Кулак у него был такой тяжелый, что конь упал на передние ноги, вздрогнул и замертво повалился на оглобли...
Вот об этом постыдном случае, наверно сотый раз, напомнил Евграф Герасимович.
Глубоко вздохнув, Охлупнев сказал:
- Я знаю, при моей силе кулаками махать нельзя. Ну, по пьяному делу случился такой грех, так неужели за это всякий раз глаза колоть! Вроде я работаю не хуже других, стараюсь расплатиться... Зарок соблюдаю: хмельного в рот не беру.

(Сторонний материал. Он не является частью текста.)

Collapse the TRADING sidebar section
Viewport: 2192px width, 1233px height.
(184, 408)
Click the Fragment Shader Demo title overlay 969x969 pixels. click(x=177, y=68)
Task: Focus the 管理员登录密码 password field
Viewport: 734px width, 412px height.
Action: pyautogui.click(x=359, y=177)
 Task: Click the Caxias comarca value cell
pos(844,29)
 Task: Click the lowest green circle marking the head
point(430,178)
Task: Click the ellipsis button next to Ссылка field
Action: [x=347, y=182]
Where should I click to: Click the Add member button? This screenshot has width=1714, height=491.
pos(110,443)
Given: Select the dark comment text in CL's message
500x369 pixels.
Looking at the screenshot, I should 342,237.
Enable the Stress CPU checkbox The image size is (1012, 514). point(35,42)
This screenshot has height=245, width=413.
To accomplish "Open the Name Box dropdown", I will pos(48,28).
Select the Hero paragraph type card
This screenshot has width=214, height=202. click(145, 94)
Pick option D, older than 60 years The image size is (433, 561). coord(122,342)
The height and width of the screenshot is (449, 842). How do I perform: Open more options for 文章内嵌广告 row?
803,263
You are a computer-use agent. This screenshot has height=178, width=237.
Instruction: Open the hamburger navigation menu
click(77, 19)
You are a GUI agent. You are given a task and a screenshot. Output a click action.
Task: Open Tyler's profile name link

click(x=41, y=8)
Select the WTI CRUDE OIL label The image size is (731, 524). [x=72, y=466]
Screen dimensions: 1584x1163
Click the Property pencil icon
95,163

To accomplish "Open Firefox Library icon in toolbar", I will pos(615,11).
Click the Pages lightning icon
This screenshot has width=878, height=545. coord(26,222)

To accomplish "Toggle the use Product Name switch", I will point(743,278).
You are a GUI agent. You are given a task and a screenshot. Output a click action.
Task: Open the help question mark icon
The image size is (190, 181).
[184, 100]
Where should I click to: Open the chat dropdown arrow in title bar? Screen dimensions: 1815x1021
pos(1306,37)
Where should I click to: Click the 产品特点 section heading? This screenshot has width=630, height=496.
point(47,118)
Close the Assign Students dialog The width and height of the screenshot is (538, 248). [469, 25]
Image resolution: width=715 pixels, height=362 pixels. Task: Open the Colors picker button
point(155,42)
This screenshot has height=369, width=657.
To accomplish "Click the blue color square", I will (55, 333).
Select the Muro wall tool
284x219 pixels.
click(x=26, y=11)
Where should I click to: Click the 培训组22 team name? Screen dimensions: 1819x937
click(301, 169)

Копосов знал эту старую "историю" и решил, что пора оборвать ненужную перепалку.
- В самом деле, зачем этот разговор? - он строго и выжидательно посмотрел на Черепухина. - Объясняй, Евграф Герасимович.
Председатель помялся, смущенно пошевелил плечами, а потом посмотрел в глаза Копосову и чистосердечно признался:
- Он все правление, можно сказать, без ножа режет.
- Пояснее выражайся, - настаивал Копосов.
- Да ведь все знают, Миликей Никандрович в поле - главная сила. Как мы весной без него будем управляться с посевом?
От неожиданности у Копосова пальцы сжались в кулак. Тяжело покрутив головой, он сказал:
- Это называется, проявил государственный подход! Нельзя же так. На большое дело смотришь со своей кочки.